And look how well that has worked out.
At this time shooting a few financial economists and big dick swinging investment bankers might serve to introduce the requisite “moral hazard”.
(I know I’m using “moral hazard” in the wrong way)
I was reading one very brilliant financial economist, who claimed we need to train many more financial economists now so that we wouldn’t repeat the mistakes we have made. There is a strong impetus among all the financially educated, not to shoot their own or to devalue the “expertise” that they have deployed so “successfully”. Thus, even now the many cautionary pleas not to “over-regulate” and thus destroy the “financial innovation” that has done such a good job of “diversifying risk”.
Speaking of “business plans”, where are the one year business plans from all the banks that have received the bailout money.
It has been interesting to hear multiple pundits, editorialists, and politicians railing against “the unions” for making labor costs too high, while simultaneously exhibiting deep concern for all the workers whose livelihoods are at risk. I especially enjoy the argument that “the companies don’t deserve help, but the workers do.” This has recently been accompanied by praise for the non-US auto cos, who make their cars in union-free places like Alabama where workers accept lower wages and temporary positions that allow them to be laid off any time. Face it, the attack on GM is an attack on autoworker jobs and wages. It’s ok to argue that all those workers should just take lower wages, but at least be honest about it.
As a west Michigan resident let me say that its many decades past the time, when the entrenched corruption that is greater Detroit, it’s inbred, decadent auto industry, and clueless
toiling disorganized drones, be put
out of their collective misery.
The larger picture involves ending forever the incredible ‘Love of Car’
myth, fostered by big energy, with the collusion of a century of government help. Realize,that all
those bike paths criss crossing the U.S., were rail lines that once carried people, product, and mail. Diesel electric remains the most efficient, clean transport means.

AIM 1: In the paragraph of the comments on bailouts and the auto industry that begins "I was reading one very brilliant financial economist," which words or phrases are set in quotation marks? List them all.

RECORDS FOR THE TASK:
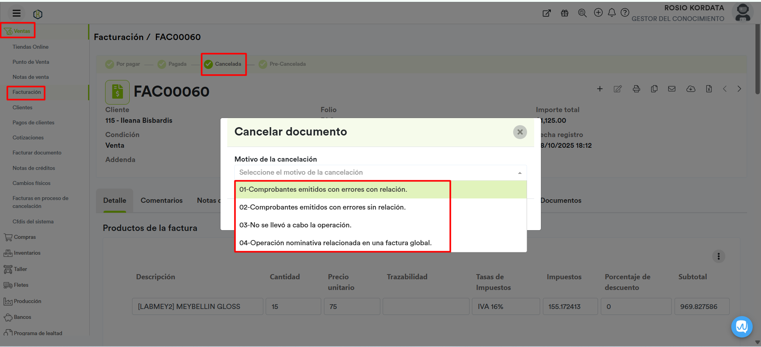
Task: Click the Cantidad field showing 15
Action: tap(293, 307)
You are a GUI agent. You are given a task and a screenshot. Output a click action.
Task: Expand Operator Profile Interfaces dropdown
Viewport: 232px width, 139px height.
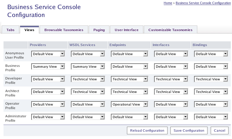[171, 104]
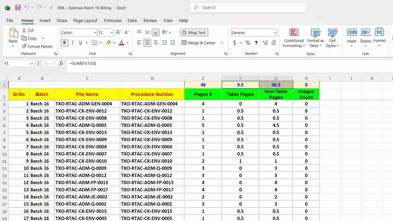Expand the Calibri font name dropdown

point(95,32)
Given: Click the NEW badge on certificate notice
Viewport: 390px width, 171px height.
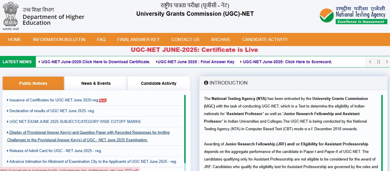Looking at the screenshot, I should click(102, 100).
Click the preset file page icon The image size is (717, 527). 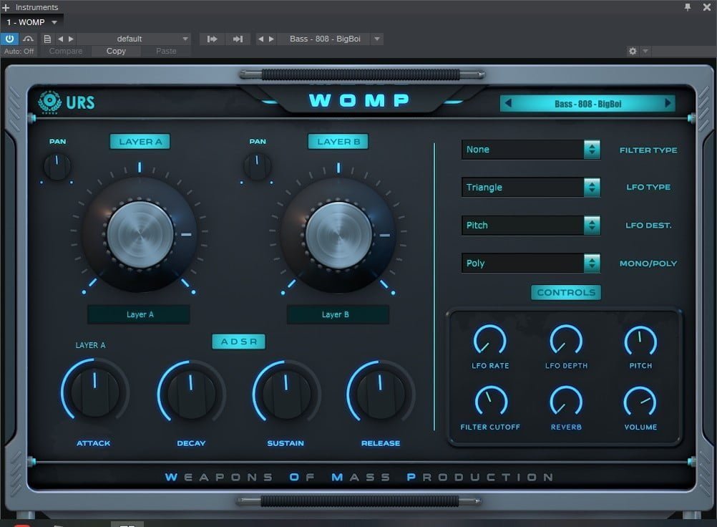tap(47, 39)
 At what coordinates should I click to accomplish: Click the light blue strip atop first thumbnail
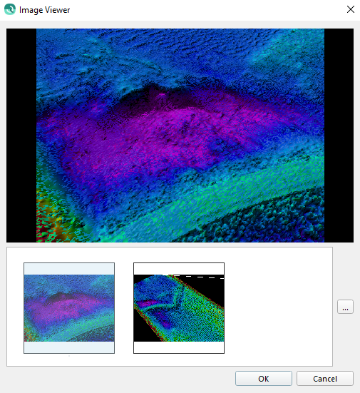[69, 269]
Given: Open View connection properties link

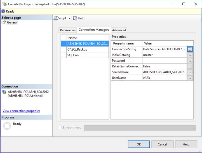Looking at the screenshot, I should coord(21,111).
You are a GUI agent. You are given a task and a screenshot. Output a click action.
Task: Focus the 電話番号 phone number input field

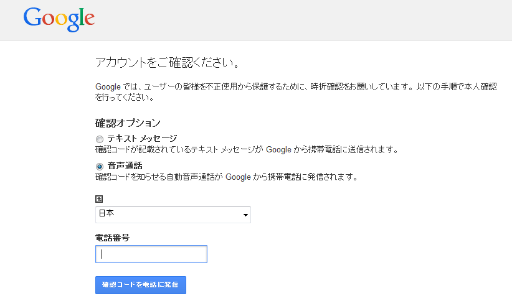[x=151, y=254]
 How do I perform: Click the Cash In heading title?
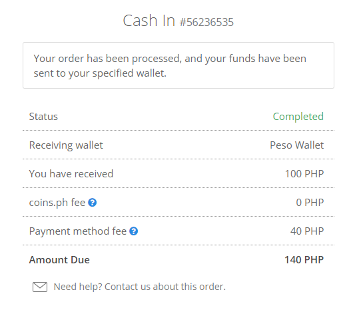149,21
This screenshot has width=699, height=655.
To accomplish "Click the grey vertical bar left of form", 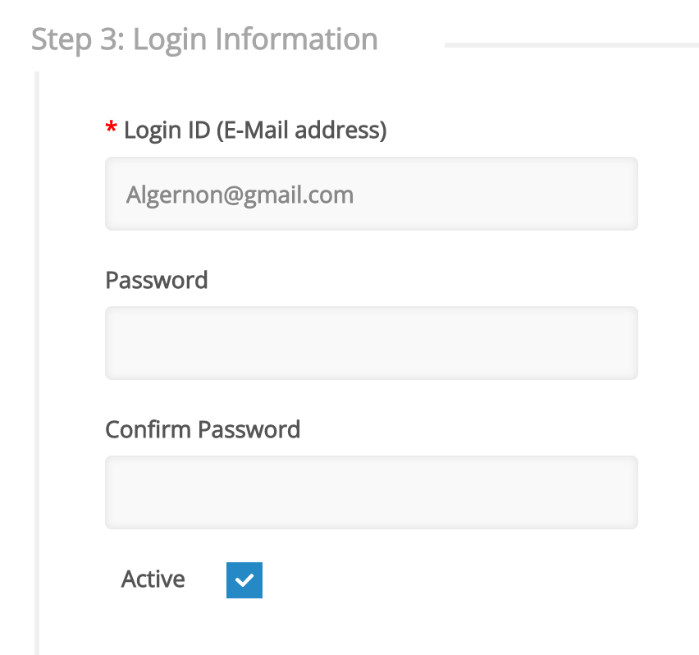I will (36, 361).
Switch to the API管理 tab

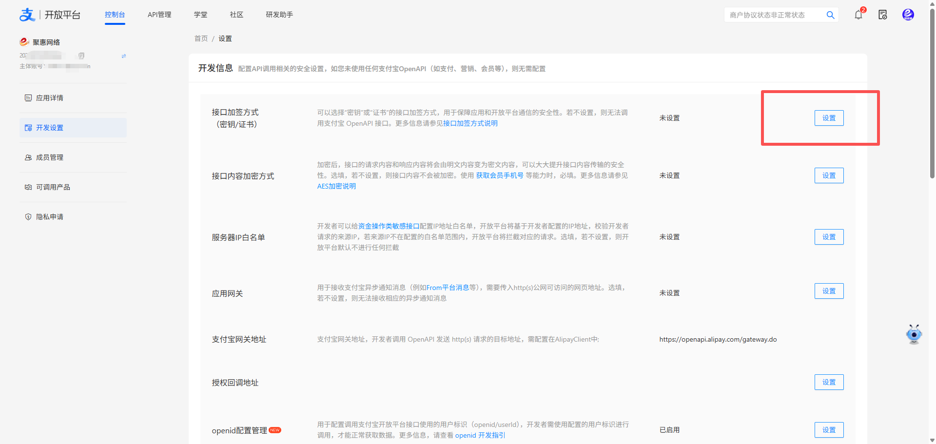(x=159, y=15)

AIM 2: Pull out every line of the records that contains the string "height".

EXERCISE RESULT 1:
- "expertise"
- "successfully"
- "over-regulate"
- "financial innovation"
- "diversifying risk"

EXERCISE RESULT 2:
Viewport: 232px width, 139px height.
Viewport: 390px width, 171px height.
This screenshot has width=699, height=655.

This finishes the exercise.